The title for Me and Earl and the Dying Girl is kind of appalling, a sing-song rhyming cadence that reminds of Lobo's buttery 1971 pop hit "Me And You and a Dog Named Boo". Its premise -- a young girl getting cancer who is cheered up by a precocious outsider teen who with his friend recreates scenes from movies -- sounded like it'd be a mash-up of Be Kind, Rewind and The Fault in Our Stars.
There was no way this was going to be good.
And yet director Alfonso Gomez-Rejon and screenwriter Jesse Andrews proved my prejudices to be completely unjustified. For this film isn't just good, it's amazing. This isn't just a kid-with-cancer movie for film nerds, this is a sublime love letter to the Criterion collection, and the best riff on Harold and Maude since Rushmore.
Thomas Mann is the "me" of the story, Greg Gaines, and he's terrific, a mix of sardonicism and pathos that's entirely believable. Considering he's the guy who got his start from the cinematic abortion that is Project X, this role manages to redeem his career in dramatic fashion. Mann anchors the story, both narrating it and providing much of the dramatic thrust. Earl, played by Ronald Cyler II, has a far more archetypical role; he's more of a foil for Greg along the way. Olivia Cooke (Bates Motel) plays said dying girl Rachel Kushner, who is diagnosed with stage-four leukemia. The story sets off when Greg's mom forces him to spend time with his acquaintance after her diagnosis, and a reluctant friendship blossoms into something far deeper.
Even in writing out this description, it sounds maudlin and silly, yet there's a magic trick played by Gomez-Rejon with this film. It's a combination of a truly witty script, performances that never veer towards the obnoxious, and a spirit of both light and dark that combine to form one of the more affecting and effective movies I've seen in a long while.
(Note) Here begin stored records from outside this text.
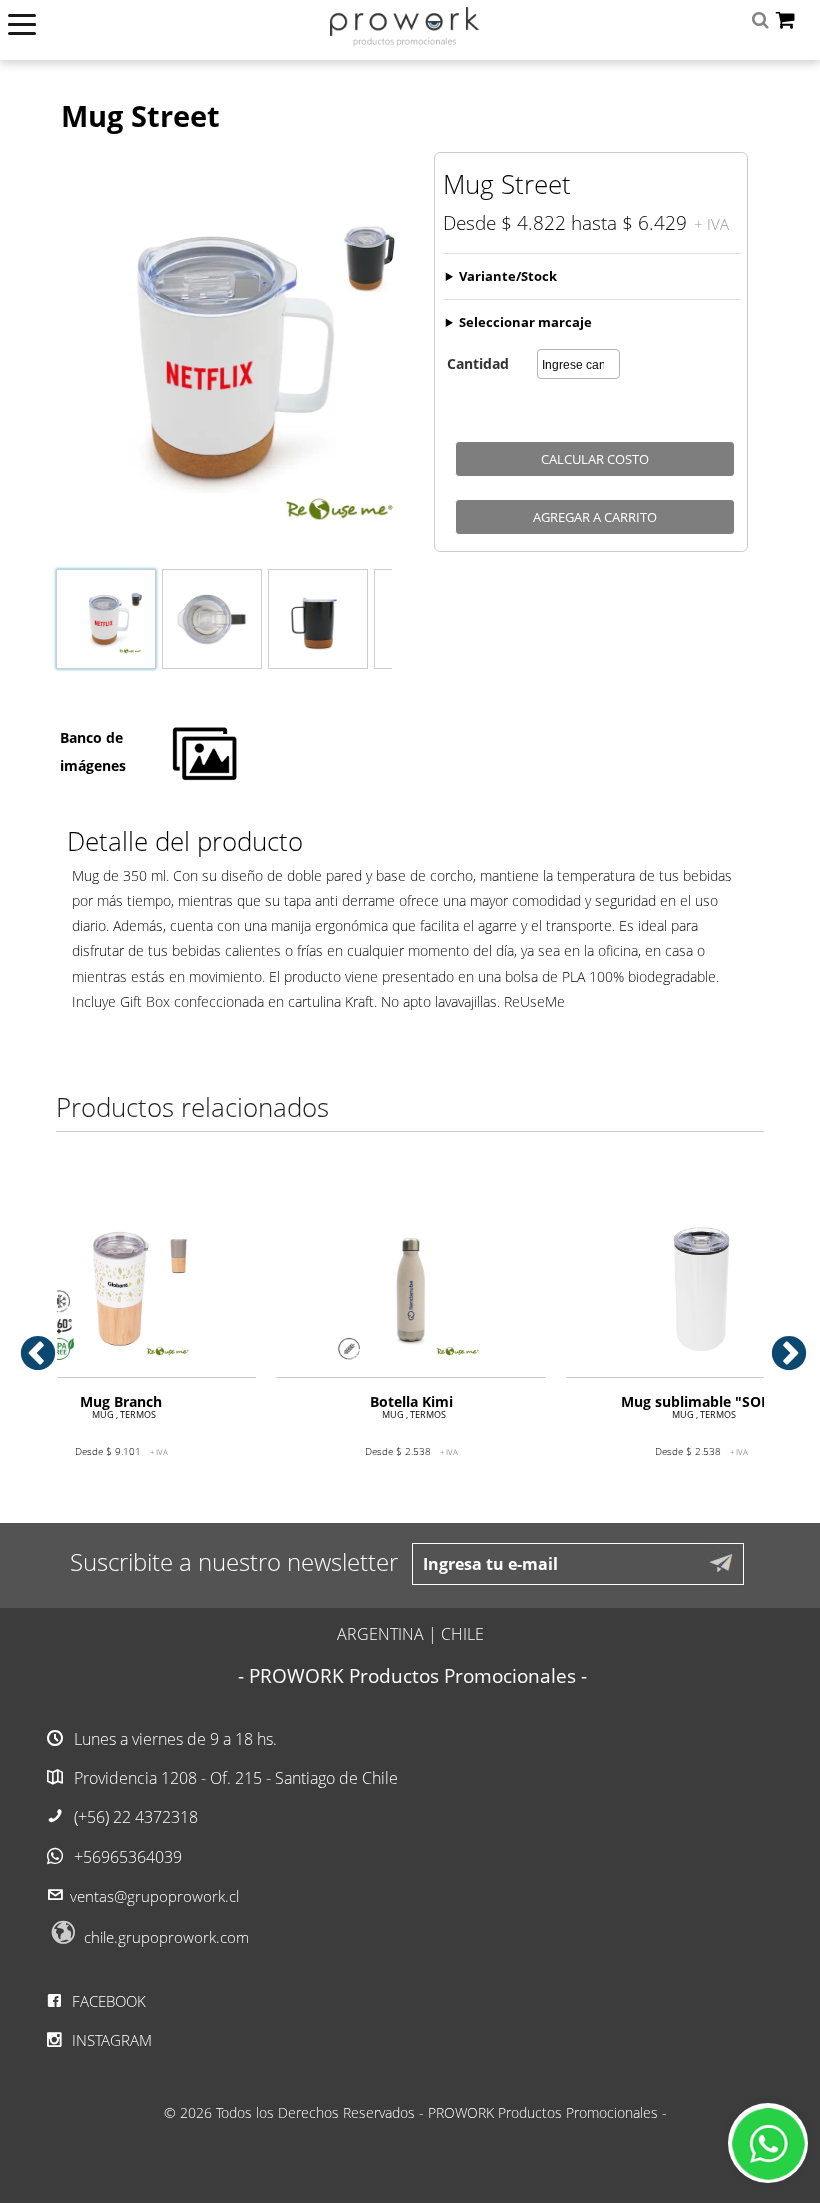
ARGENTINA (380, 1634)
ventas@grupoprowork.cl (154, 1896)
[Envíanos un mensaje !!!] (768, 2143)
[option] (411, 1347)
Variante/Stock (508, 276)
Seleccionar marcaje (525, 322)
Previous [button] (28, 1345)
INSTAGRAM (110, 2040)
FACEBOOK (107, 2001)
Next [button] (779, 1345)
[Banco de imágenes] (205, 778)
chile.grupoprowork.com (166, 1937)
There are a slew of exceptional supporting performances, from Saturday Night Live veteran Molly Shannon to Nick Offerman, Connie Britton and John Bernthal, that adds tremendous colour to the story. Shannon hasn't had a chance to mug like this in years, and it's refreshing to see her brand of weird fit so well into the storyline. Similarly, Offerman's laconic delivery is as perfectly employed here as the Sociology professor / father to Greg as J.K. Simmons was used in a patriarchal fashion in Juno.
The music makes a few overt references to Hal Ashby (even the pet feline is named "Cat Stevens"), but given that the film is littered with references to Martin Scorsese, Werner Herzog and more, this is all part of the show. This truly is a film geek's paradise, with clever and witty allusions or even complete recreations of moments from Burden of Dreams and the like.
Despite all its allusions to other films, Me and Earl and the Dying Girl isn't simply some obnoxious pastiche. There's a great sophistication to the storytelling, particularly towards the end, where Gomez-Rejon is impeccably judicious in how he teases out the story.
A few weeks before I saw this film, I watched Harold and Maude for the first time in about a decade and was surprised about how sophisticated that film feels even today. One of the major reveals of that film is held on screen for less than a second, and its performances are the perfect blend of arch and believable. The same kind of filmmaking is used by Gomez-Rejon, sometimes employing clever cuts or even narrative duplicity to keep audiences guessing, making them unsure that what's telegraphed as transpiring is really going to happen.
There's no better praise I can bestow upon Me and Earl and the Dying Girl than to say I think it would make Hal Ashby proud. It's one of the funniest, cleverest, most heart-wrenching films I've seen in a long time, an absolutely delightful movie that earns every single one of its emotional beats.